[STUDY MATERIAL Boundary: Start]
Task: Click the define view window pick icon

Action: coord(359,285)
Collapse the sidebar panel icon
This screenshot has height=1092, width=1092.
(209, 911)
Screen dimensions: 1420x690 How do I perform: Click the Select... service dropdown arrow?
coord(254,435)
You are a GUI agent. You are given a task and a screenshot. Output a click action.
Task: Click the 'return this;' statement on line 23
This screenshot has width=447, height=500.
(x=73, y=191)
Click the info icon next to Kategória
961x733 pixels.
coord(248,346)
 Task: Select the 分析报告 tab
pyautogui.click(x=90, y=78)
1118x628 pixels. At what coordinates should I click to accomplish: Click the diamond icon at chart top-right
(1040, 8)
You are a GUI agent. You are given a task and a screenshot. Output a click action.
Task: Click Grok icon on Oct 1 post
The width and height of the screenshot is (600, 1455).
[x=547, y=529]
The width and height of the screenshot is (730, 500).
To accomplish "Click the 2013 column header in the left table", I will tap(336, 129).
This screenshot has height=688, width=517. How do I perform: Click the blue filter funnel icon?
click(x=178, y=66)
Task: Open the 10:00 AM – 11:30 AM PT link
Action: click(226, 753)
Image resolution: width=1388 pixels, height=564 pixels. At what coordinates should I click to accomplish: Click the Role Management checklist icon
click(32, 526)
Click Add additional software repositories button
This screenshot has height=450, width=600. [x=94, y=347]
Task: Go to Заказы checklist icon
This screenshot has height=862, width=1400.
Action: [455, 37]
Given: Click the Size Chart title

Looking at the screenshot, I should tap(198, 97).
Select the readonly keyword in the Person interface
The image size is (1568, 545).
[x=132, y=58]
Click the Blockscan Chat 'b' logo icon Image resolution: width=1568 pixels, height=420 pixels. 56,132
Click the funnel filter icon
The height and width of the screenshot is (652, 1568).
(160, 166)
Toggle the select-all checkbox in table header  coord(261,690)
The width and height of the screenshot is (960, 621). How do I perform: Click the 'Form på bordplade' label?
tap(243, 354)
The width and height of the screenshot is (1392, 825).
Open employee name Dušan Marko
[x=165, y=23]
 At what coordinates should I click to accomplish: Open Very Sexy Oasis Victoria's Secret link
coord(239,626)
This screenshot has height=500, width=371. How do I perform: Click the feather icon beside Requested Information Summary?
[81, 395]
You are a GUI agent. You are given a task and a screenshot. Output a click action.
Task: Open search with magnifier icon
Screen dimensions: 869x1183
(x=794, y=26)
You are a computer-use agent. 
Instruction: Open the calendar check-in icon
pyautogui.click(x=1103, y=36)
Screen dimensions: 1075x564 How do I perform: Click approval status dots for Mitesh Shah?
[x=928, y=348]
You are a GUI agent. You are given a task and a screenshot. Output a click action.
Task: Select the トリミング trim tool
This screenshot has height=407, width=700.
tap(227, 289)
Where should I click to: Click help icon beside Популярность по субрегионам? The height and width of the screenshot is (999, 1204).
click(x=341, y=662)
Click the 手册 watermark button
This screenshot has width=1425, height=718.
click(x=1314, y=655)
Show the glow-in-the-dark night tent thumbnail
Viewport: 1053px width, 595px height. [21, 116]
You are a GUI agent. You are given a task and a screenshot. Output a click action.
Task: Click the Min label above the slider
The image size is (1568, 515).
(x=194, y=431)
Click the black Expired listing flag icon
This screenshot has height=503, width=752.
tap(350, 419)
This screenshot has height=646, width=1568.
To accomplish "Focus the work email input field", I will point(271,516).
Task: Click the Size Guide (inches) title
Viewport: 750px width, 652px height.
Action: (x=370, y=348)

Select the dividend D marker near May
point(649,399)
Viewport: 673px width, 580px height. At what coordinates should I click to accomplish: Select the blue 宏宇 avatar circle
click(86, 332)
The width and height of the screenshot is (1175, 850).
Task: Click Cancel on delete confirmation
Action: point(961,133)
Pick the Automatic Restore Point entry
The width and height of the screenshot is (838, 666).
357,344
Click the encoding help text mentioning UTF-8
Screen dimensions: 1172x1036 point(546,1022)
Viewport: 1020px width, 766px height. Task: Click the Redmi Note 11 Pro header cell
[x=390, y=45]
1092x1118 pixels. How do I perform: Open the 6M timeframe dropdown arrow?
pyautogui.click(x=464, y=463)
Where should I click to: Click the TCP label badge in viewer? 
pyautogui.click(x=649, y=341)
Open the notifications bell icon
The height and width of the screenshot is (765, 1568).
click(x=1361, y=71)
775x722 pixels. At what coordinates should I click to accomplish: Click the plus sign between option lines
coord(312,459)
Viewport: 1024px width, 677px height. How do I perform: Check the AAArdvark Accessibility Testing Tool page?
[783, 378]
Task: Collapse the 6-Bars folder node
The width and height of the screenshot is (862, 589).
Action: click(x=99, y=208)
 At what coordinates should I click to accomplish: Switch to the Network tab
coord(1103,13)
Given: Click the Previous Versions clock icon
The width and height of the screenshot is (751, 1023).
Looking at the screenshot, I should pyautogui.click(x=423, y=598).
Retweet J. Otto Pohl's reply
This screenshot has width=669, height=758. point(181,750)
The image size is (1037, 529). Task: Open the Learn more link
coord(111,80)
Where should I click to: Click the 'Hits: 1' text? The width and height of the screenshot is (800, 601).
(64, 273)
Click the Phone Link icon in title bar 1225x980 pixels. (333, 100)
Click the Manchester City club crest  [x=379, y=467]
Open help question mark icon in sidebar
[STUDY MATERIAL Boundary: End]
### WHAT TO PRODUCE
The entries are to be transcribed exactly, each line in full.

### ANSWER AREA
Task: Click the define view window pick icon

Action: coord(359,285)
Collapse the sidebar panel icon
This screenshot has height=1092, width=1092.
(209, 911)
Screen dimensions: 1420x690 How do I perform: Click the Select... service dropdown arrow?
coord(254,435)
You are a GUI agent. You are given a task and a screenshot. Output a click action.
Task: Click the 'return this;' statement on line 23
This screenshot has width=447, height=500.
(x=73, y=191)
Click the info icon next to Kategória
961x733 pixels.
coord(248,346)
 Task: Select the 分析报告 tab
pyautogui.click(x=90, y=78)
1118x628 pixels. At what coordinates should I click to accomplish: Click the diamond icon at chart top-right
(1040, 8)
You are a GUI agent. You are given a task and a screenshot. Output a click action.
Task: Click Grok icon on Oct 1 post
The width and height of the screenshot is (600, 1455).
[x=547, y=529]
The width and height of the screenshot is (730, 500).
To accomplish "Click the 2013 column header in the left table", I will tap(336, 129).
This screenshot has height=688, width=517. How do I perform: Click the blue filter funnel icon?
click(x=178, y=66)
Task: Open the 10:00 AM – 11:30 AM PT link
Action: click(226, 753)
Image resolution: width=1388 pixels, height=564 pixels. At what coordinates should I click to accomplish: Click the Role Management checklist icon
click(32, 526)
Click Add additional software repositories button
This screenshot has height=450, width=600. [x=94, y=347]
Task: Go to Заказы checklist icon
This screenshot has height=862, width=1400.
Action: [455, 37]
Given: Click the Size Chart title

Looking at the screenshot, I should tap(198, 97).
Select the readonly keyword in the Person interface
The image size is (1568, 545).
[x=132, y=58]
Click the Blockscan Chat 'b' logo icon Image resolution: width=1568 pixels, height=420 pixels. 56,132
Click the funnel filter icon
The height and width of the screenshot is (652, 1568).
(160, 166)
Toggle the select-all checkbox in table header  coord(261,690)
The width and height of the screenshot is (960, 621). How do I perform: Click the 'Form på bordplade' label?
tap(243, 354)
The width and height of the screenshot is (1392, 825).
Open employee name Dušan Marko
[x=165, y=23]
 At what coordinates should I click to accomplish: Open Very Sexy Oasis Victoria's Secret link
coord(239,626)
This screenshot has height=500, width=371. How do I perform: Click the feather icon beside Requested Information Summary?
[81, 395]
You are a GUI agent. You are given a task and a screenshot. Output a click action.
Task: Open search with magnifier icon
Screen dimensions: 869x1183
(x=794, y=26)
You are a computer-use agent. 
Instruction: Open the calendar check-in icon
pyautogui.click(x=1103, y=36)
Screen dimensions: 1075x564 How do I perform: Click approval status dots for Mitesh Shah?
[x=928, y=348]
You are a GUI agent. You are given a task and a screenshot. Output a click action.
Task: Select the トリミング trim tool
This screenshot has height=407, width=700.
tap(227, 289)
Where should I click to: Click help icon beside Популярность по субрегионам? The height and width of the screenshot is (999, 1204).
click(x=341, y=662)
Click the 手册 watermark button
This screenshot has width=1425, height=718.
click(x=1314, y=655)
Show the glow-in-the-dark night tent thumbnail
Viewport: 1053px width, 595px height. [21, 116]
You are a GUI agent. You are given a task and a screenshot. Output a click action.
Task: Click the Min label above the slider
The image size is (1568, 515).
(x=194, y=431)
Click the black Expired listing flag icon
This screenshot has height=503, width=752.
tap(350, 419)
This screenshot has height=646, width=1568.
To accomplish "Focus the work email input field", I will point(271,516).
Task: Click the Size Guide (inches) title
Viewport: 750px width, 652px height.
Action: (x=370, y=348)

Select the dividend D marker near May
point(649,399)
Viewport: 673px width, 580px height. At what coordinates should I click to accomplish: Select the blue 宏宇 avatar circle
click(86, 332)
The width and height of the screenshot is (1175, 850).
Task: Click Cancel on delete confirmation
Action: point(961,133)
Pick the Automatic Restore Point entry
The width and height of the screenshot is (838, 666).
357,344
Click the encoding help text mentioning UTF-8
Screen dimensions: 1172x1036 point(546,1022)
Viewport: 1020px width, 766px height. Task: Click the Redmi Note 11 Pro header cell
[x=390, y=45]
1092x1118 pixels. How do I perform: Open the 6M timeframe dropdown arrow?
pyautogui.click(x=464, y=463)
Where should I click to: Click the TCP label badge in viewer? 
pyautogui.click(x=649, y=341)
Open the notifications bell icon
The height and width of the screenshot is (765, 1568).
click(x=1361, y=71)
775x722 pixels. At what coordinates should I click to accomplish: Click the plus sign between option lines
coord(312,459)
Viewport: 1024px width, 677px height. How do I perform: Check the AAArdvark Accessibility Testing Tool page?
[783, 378]
Task: Collapse the 6-Bars folder node
The width and height of the screenshot is (862, 589).
Action: click(x=99, y=208)
 At what coordinates should I click to accomplish: Switch to the Network tab
coord(1103,13)
Given: Click the Previous Versions clock icon
The width and height of the screenshot is (751, 1023).
Looking at the screenshot, I should pyautogui.click(x=423, y=598).
Retweet J. Otto Pohl's reply
This screenshot has width=669, height=758. point(181,750)
The image size is (1037, 529). Task: Open the Learn more link
coord(111,80)
Where should I click to: Click the 'Hits: 1' text? The width and height of the screenshot is (800, 601).
(64, 273)
Click the Phone Link icon in title bar 1225x980 pixels. (333, 100)
Click the Manchester City club crest  [x=379, y=467]
Open help question mark icon in sidebar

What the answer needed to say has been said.